**EXERCISE PROMPT**
How many lines of the data below contain the string "order"? Give only the number.

(Stored items)

----------

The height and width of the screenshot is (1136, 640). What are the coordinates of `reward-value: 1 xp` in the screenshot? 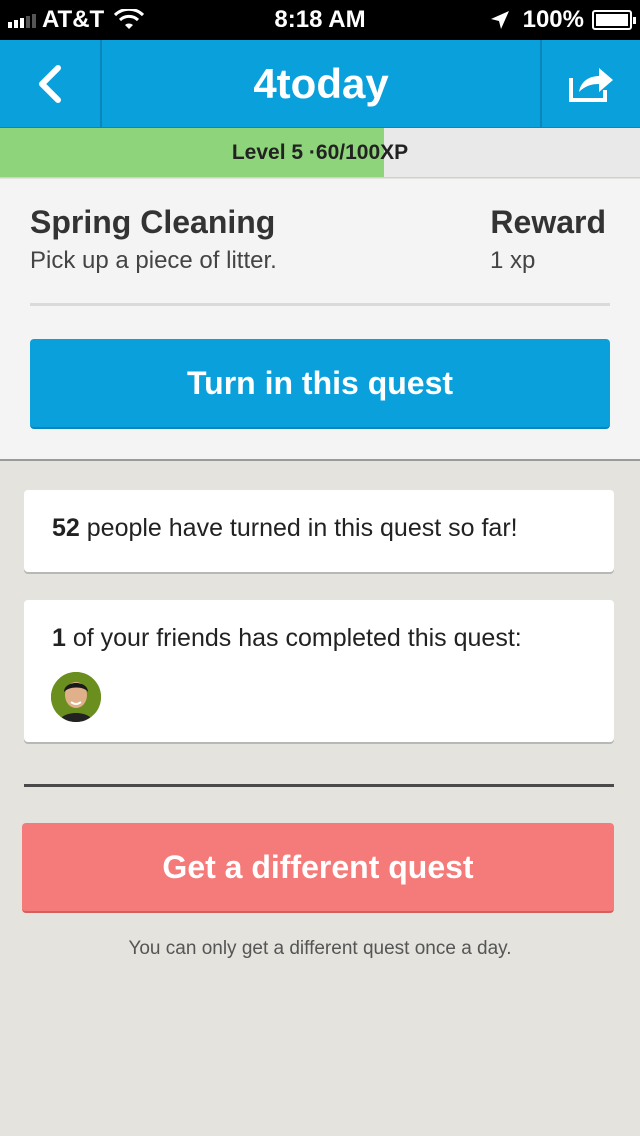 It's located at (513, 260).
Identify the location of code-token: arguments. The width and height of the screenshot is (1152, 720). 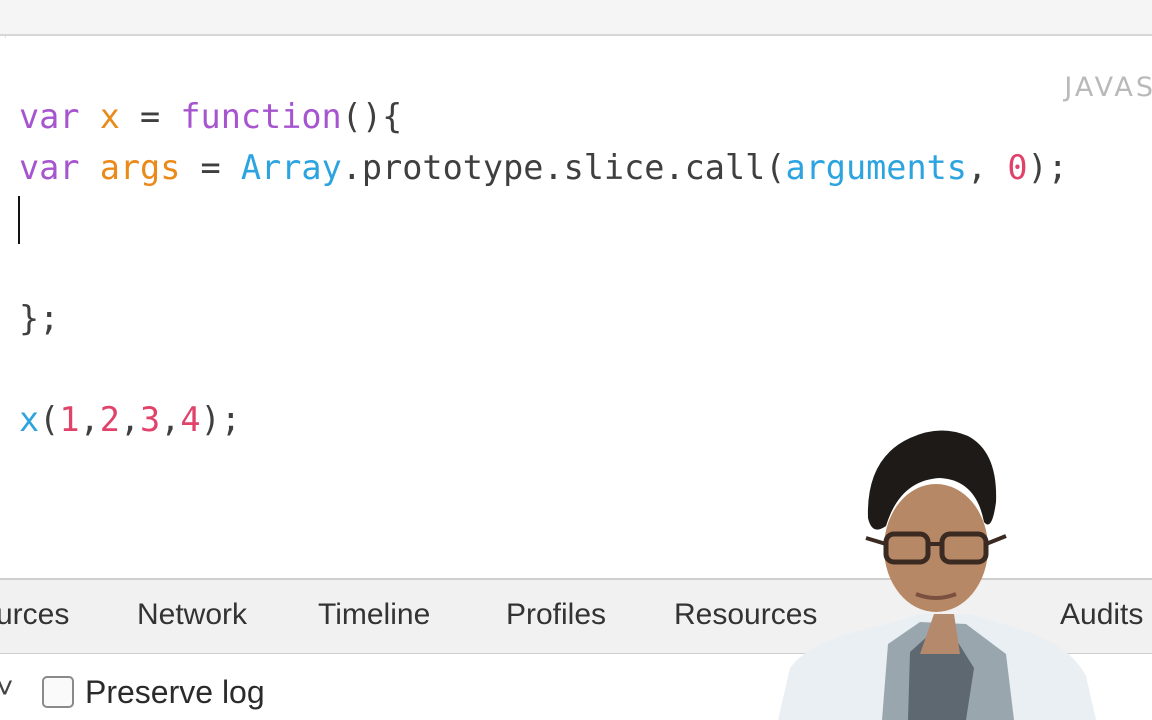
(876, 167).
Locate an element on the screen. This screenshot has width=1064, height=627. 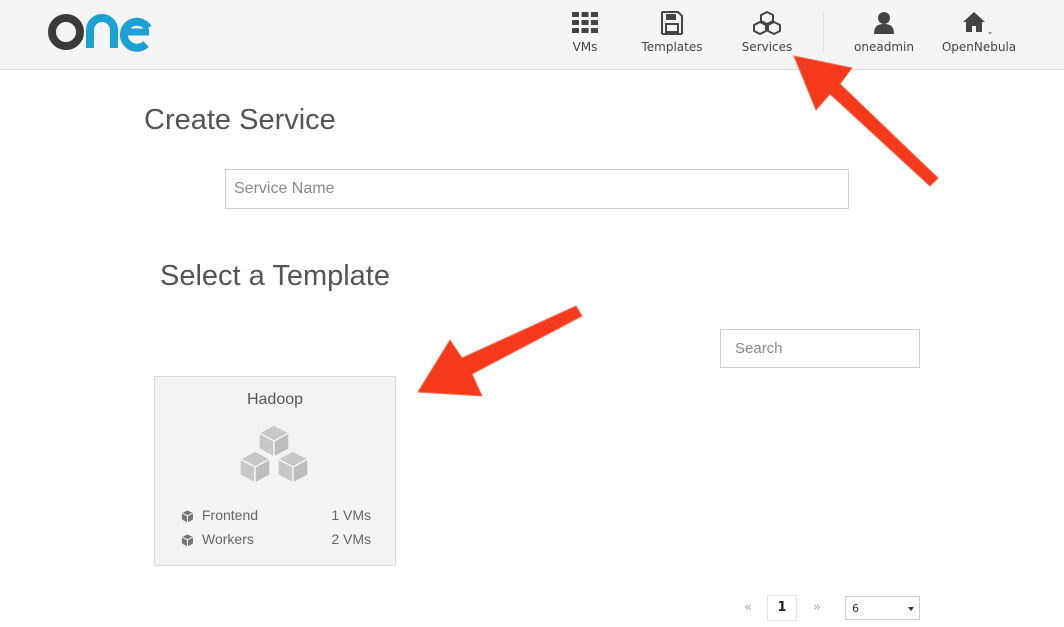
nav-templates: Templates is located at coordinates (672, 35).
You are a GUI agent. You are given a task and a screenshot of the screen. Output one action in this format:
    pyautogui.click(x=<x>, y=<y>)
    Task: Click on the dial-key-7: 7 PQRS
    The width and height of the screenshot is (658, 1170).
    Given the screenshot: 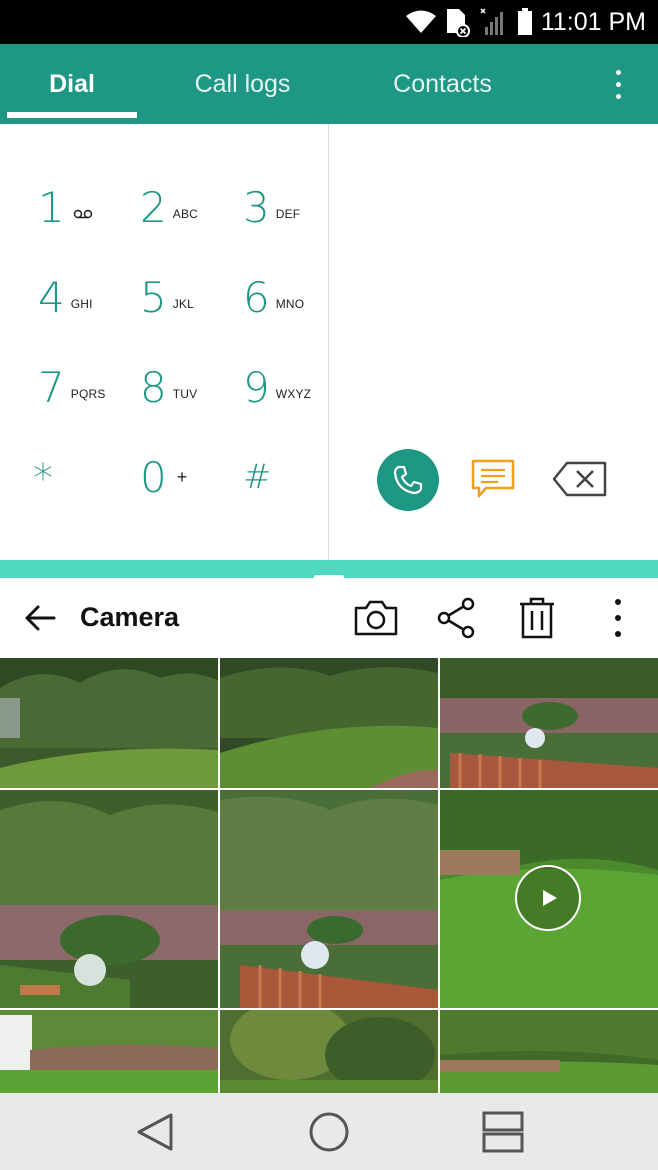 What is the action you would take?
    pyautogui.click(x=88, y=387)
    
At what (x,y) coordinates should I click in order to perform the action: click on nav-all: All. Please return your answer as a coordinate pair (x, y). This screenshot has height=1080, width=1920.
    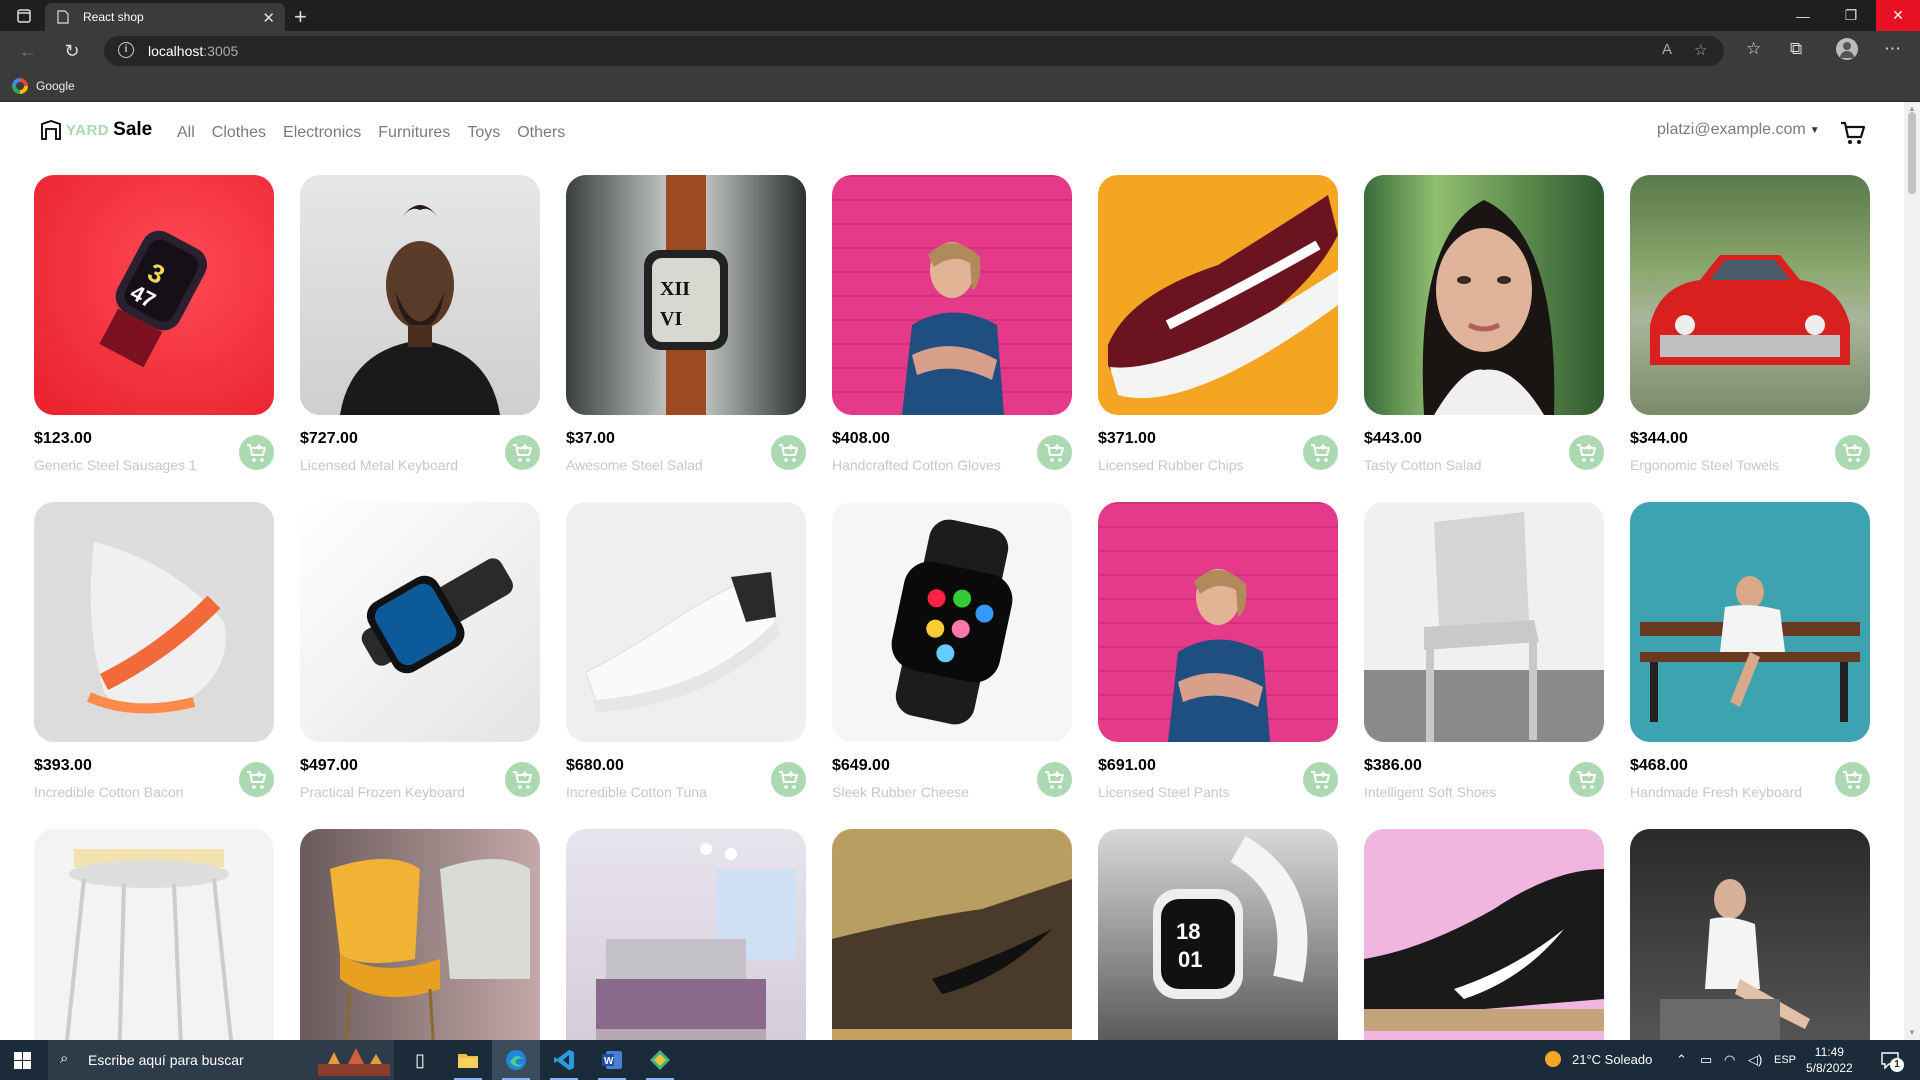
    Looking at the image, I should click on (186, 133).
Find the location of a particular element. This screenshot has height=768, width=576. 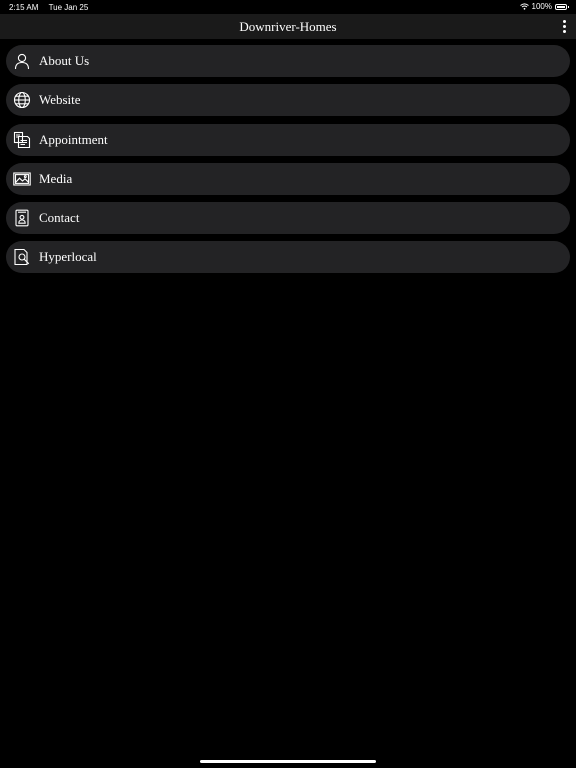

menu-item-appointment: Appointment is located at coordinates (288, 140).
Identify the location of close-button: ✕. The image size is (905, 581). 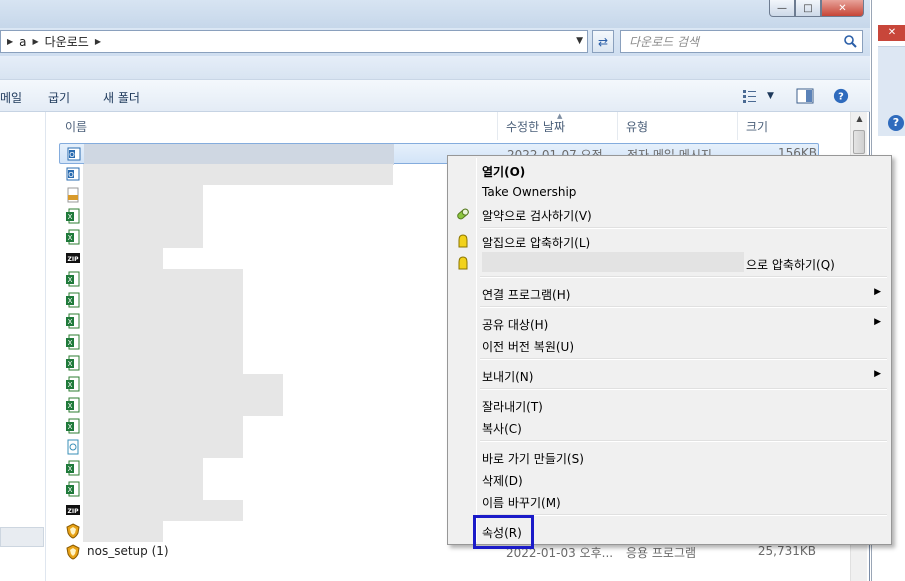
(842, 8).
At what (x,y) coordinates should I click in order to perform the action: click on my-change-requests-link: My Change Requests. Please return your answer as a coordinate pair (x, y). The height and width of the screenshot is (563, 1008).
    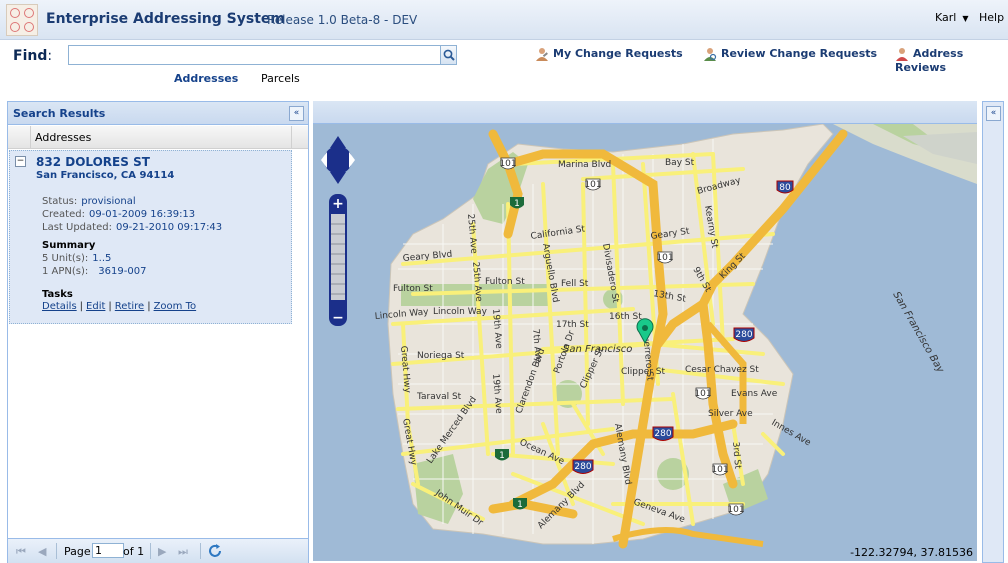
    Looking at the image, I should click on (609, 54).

----------

**SOLUTION FOR THIS TASK**
2